Graal: [native-image] native image Performance is worse than runs on JVM

Created on 14 Feb 2019  路  13Comments  路  Source: oracle/graal

Graal Version: 1.0.0-RC12, EE and CE

Expected Behaviour: native image executes faster than same program executed on JVM

Actual Behaviour: JVM execution is faster

I wrote some benchmarks with JMH in order to evaluate performance of Graal, both on JVM and as native image. You can find the code at https://github.com/turing85/graal-playground

When you execute the fibonacci-, primenumber-, and stream-benchmarks, you will observe that the native image is always slower, sometimes up to 5x slower.

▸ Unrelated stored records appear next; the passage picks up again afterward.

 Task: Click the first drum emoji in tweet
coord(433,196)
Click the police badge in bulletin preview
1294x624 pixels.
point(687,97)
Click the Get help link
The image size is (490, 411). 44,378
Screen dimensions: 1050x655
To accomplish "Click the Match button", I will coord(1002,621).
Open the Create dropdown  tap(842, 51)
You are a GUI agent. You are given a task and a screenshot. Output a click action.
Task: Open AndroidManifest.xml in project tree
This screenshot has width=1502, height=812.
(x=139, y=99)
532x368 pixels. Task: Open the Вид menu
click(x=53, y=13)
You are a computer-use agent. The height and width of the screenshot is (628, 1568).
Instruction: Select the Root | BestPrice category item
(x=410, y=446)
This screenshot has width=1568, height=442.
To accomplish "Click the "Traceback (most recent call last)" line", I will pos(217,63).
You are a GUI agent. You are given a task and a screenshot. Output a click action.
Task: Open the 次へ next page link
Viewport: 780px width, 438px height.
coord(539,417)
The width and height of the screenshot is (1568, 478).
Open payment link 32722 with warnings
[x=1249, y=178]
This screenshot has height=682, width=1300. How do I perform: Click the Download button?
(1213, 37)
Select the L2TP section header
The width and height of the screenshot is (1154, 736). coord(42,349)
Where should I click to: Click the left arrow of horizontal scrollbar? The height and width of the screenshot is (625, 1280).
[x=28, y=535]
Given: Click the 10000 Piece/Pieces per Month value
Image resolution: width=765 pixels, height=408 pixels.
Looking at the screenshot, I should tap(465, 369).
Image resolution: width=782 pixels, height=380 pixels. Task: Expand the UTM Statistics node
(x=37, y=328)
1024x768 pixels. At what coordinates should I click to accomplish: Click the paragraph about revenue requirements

Some of the performance degradation may be related to https://github.com/oracle/graal/issues/974, but since the benchmarks cover other parts aswell (e.g. recursion and pure iteration performance), this cannot be the sole reason.

native-image

Most helpful comment

The problem here is that you have a misguided expectation:

Expected Behaviour: native image executes faster than same program executed on JVM

Why would you assume this? Native images give you certain gains at the cost of other losses.

JVM execution of an application includes runtime optimization of the code that profits from profile information built up during execution. That includes the opportunities to inline a lot more of the code, locate hot code on direct paths (i.e. ensure better instruction cache locality) and cut out a lot of the code on cold paths (yes, on the JVM a lot of code does not get compiled until something tries to execute it -- it is replaced with a trap that causes deoptimization and recompilation). Removal of cold paths provides way more optimization opportunities than are available for ahead of time compilation because it significantly reduces the branch complexity and combinatoric logic of the smaller amount of hot code that is compiled.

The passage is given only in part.